My Dad had a saying about “seeing how the other half live”. Of course, these days the politicians talk about how “the 1%” live. During my recent trip to Germany with my rally companion, Harald von Langsdorff, I got a brief look at how “the 1%” live at a Formula 1 race at the Nurburgring.
There are two tracks at the Nurburgring – a modern, spacious, safe Grand Prix track and the old, tight, less safe former Grand Prix track. This discussion focuses on the new Nurburgring track that emerged after the terrible accident involving Niki Lauda during the 1976 German Grand Prix while racing on the old Nurburgring track. After that accident the German Grand Prix was held at the Hockenheim race track. In 2007 an agreement was reached in which the German Grand Prix would alternate between the Hockenhiem track and the new Nurburgring track.

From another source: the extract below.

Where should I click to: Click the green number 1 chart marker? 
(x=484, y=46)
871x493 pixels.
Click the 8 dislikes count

At the new Nurburgring track, Harald had made arrangements for us to stay for a night at the Dorint Hotel which is located right on the race track.
Entrance To The Dorint Hotel At Nurburgring (by the way Bitburger Pils is a very good beer)

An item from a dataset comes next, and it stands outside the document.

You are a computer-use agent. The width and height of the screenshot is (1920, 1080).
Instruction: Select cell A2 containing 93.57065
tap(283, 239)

The hotel is a modern building with all sorts of automotive themed decorations throughout the building. Particularly interesting is a small bar located on the main floor with photos and rally plates covering the walls.
One of the items that I noticed was an automotive toy made of discarded parts that sort of resembled a Grand Prix car. On the toy someone had affixed a Wolf Formula One decal. This brought back memories of Canadian Walter Wolf’s brief fling with Formula One team ownership in the 1970s. The Wolf Formula One Team managed to win the first race it ever entered when Jody Schecter won the 1977 Argentina Grand Prix!
Anyone Remember the Wolf Formula One Team?
Our hotel room had a nice balcony with a great view of the Nurburgring race track. Our room was along the portion of the track where the cars would be gridded. Below are some views from our hotel room.
Our View of the Start/Finish Area From the Hotel Room Balcony
Our View of the Coca Cola Kurve with the old Nurburgring Track and Nurburg Castle in the Background
As you can see, the balcony our hotel room would be great place to watch the German Grand Prix at Nurburgring. In many ways, it reminded me of a “skybox” that I once had the opportunity of being in at the Sky Dome in Toronto watching a baseball game. Within the room, there was a television system that presented a view from about four cameras that are positioned around the track.
In-Room Television Allows Viewing from Cameras Around the Nurburgring Track
We don’t know how much the hotel would charge for this room during the German Grand Prix weekend, but we are sure that it would be huge. It appears that access to the hotel can be controlled, so we suspected that even if you had rented a hotel room, then you would still have to buy the appropriate track pass. This would prevent someone from renting the hotel room and then inviting 20 of his closest friends up to his room for a visit during the race.
While we were at the hotel at the Nurburgring track during a normal day, it was interesting to see the view of the track that would be seen during the German Grand Prix by the “1%”.